こんにちは。今回はイギリスで大学1年生が終わりましたので、多くの大学留学を希望する方が疑問に持つと思われる勉強面を中心にお話ししたいと思います。学習内容は学ぶ分野や学校によっても異なると思いますので、私の経験は参考程度になるといいかと思います。

オンライン/ブレンドラーニングの授業

私の通うキングストン大学は、ファッションや音楽などの芸術分野から私の学ぶ社会学や法科学まで幅広く様々な専攻分野がありますが、今のパンデミックの影響で、2020年からのこの1年は学ぶ分野によって登校頻度などが異なりました。

私は社会学と国際関係学を専攻していて実験などがないため、ほとんどの授業がオンラインで行われました。最初の2ヶ月程度はまだコロナの規制が緩和されていたためブレンドラーニングという形で対面とオンラインの授業が交互に行われ、その後ロックダウンになってからは1学年終わるまでずっとオンラインでの授業でした。

やはり対面であった方が生徒同士のディスカッションもできるので授業内容の理解も深まるとともに友達もできやすいと感じました。一方でオンラインだからといってこれといって困ることはなく、プレゼンテーションなども留学前にbeoで受講していた大学進学準備コース(IFY)のコースでやったようにできたので、IFYがとても役に立ったと思います。

大学のコース課題とグレード(成績)

グレードのつけ方はコースや学校によって様々ですが、私の場合は課題が100%でした。そして私の専攻ではテストはなく、すべてレポートやエッセイが課題でした。エッセイの内容は、 “比較をする”というものが多く、そのトピックは何個か先生が出したものから選ぶことができるので、自分の興味のある分野を深く掘り下げて学ぶことができました。例えば国際関係で私の選んだトピックの1つは、「反植民地主義と国家主義を比べて1200語で書く」というものでした。他にも、社会学では「SNSと社会学者ゴッフマンの生み出したドラマツルギーの相違点を述べる」などがお題のエッセイを書きました。

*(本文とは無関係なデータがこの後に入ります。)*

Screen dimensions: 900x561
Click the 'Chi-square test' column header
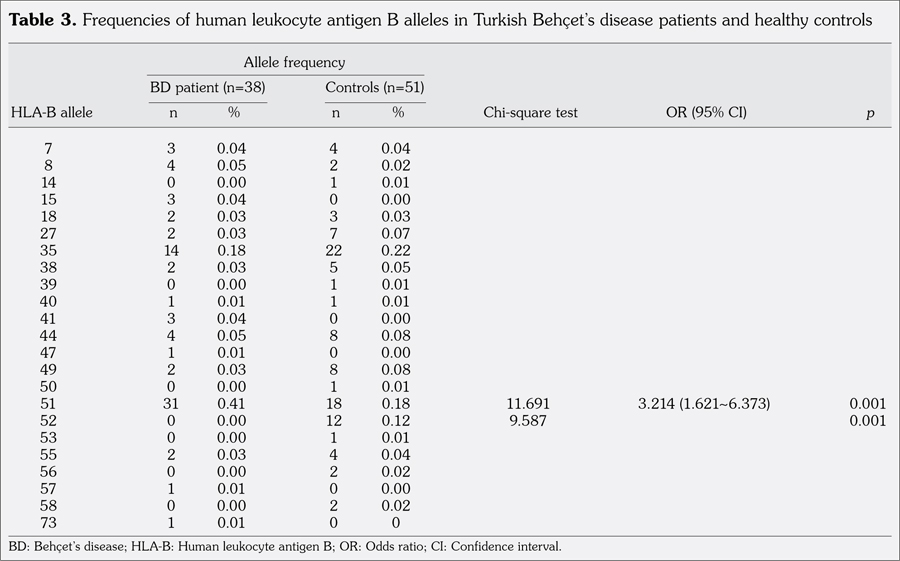[530, 113]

不思議と英語で学んでいると、第一言語であるにもかかわらず日本語で説明する方が少し難しく感じますが、このようなエッセイを書くにあたって大事なことは自分の考え方をいかに正当化するかということです。そのため、同じお題で書いていても他の学生と内容がかぶることはほとんどなく、結論すらもそれぞれ書く人によって異なります。ある授業中に例として出されたエッセイの結論は、私と同じお題で書かれているのにもかかわらず全く異なり、視点によってこんなにも違うのかと驚くとともに他者の見解を伺うことができてとても興味深いと感じました。

このように先生は正解よりもそれぞれの生徒の思考力をジャッジするため、参考文献等のルールにはとても厳しく、私も事実一度引っかかってしまいました。参考文献のルールに引っかかると私の学部では課題評価が0点になるようになっていますが、今回は1年目の最初の課題であったということが考慮され、元の点数の40%の評価となりました。その後はより参考文献に気を使いながら課題をこなしています。

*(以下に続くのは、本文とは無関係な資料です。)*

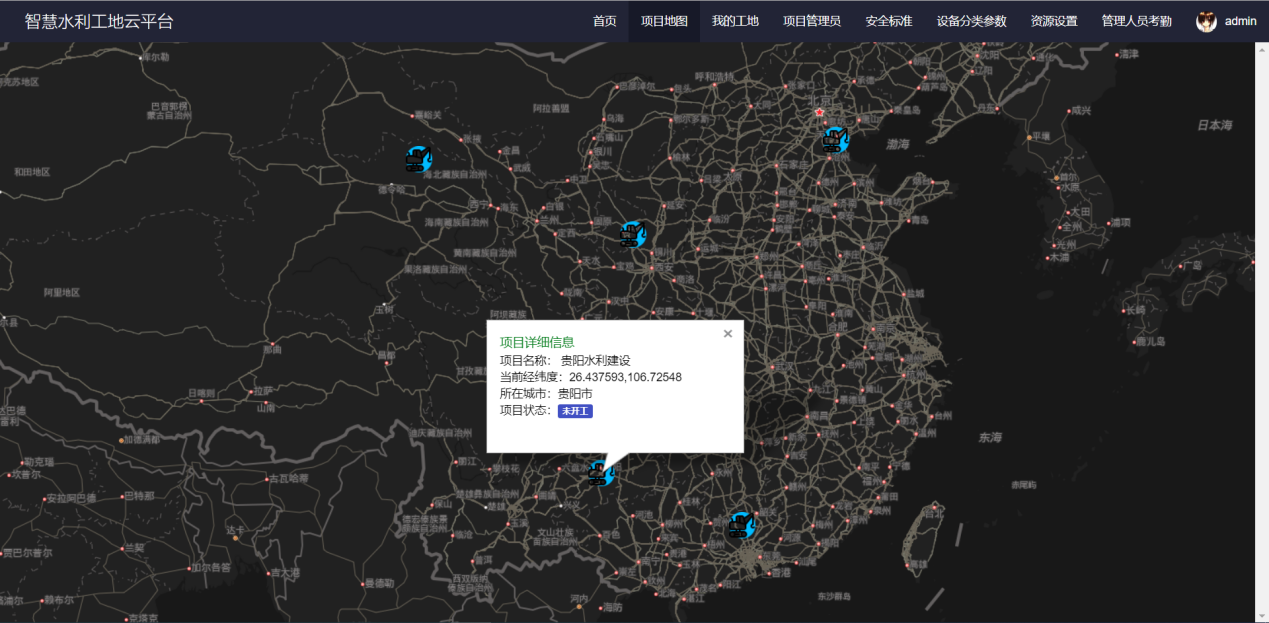Click the excavator marker near Tianjin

課題をこなすにあたっては、進め方のステップを先生が丁寧に説明したり、上級生が以前取り組んだ課題をもとにコツを教えてくれたりなどのサポートがあったので、そこまで苦にはなりませんでした。1年目のサポートがとても良く行き届いていた分、来年度への不安も少しありますが、この休暇期間中にその不安を取り除けるように勉強したいと考えています。

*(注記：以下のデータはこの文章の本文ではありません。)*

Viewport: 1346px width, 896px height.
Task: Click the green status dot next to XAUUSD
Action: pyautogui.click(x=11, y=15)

このように主に大切になるのはエッセイやレポートなどの課題ですが、クラスごとに毎週読むべきテキストや見るべき動画があり、その基礎知識を踏まえた上で授業に取り組む形になっています。またそれと同時に自分の読みたいところだけ読んで良いものも出されるので興味のある分野の学習を深めるにはとても効率的だと思います。自分の読みたい本は、学校で管理されている様々な文献にアクセスできるサイトから、更に探すことができます。

さまざまな授業のスケジュール

授業のスケジュールは、私は月曜日から金曜日まで毎日1から3コマありましたが、他の学部の友達で週に授業が3回しかない子もいたので人それぞれだと思います。1コマの時間数も私は90分ですが実験などのある専攻の学生だと150分などでした。

学校生活に不可欠の学校専用アプリ

授業の詳細、スケジュール、課題提出など、大学専用のアプリで確認や管理をすることができます。アプリの内容をいくつかお見せします。

スケジュールは学校専用のアプリ内で管理されており、そこで生徒はスケジュールを把握します。画像は、ある日のスケジュールです。

取得科目のダッシュボードからは、それぞれの科目の詳細が見ることができます。そこから、課題の提出をしたりオンラインクラス参加のURLを確認するなど勉強する上でのプラットフォームになります。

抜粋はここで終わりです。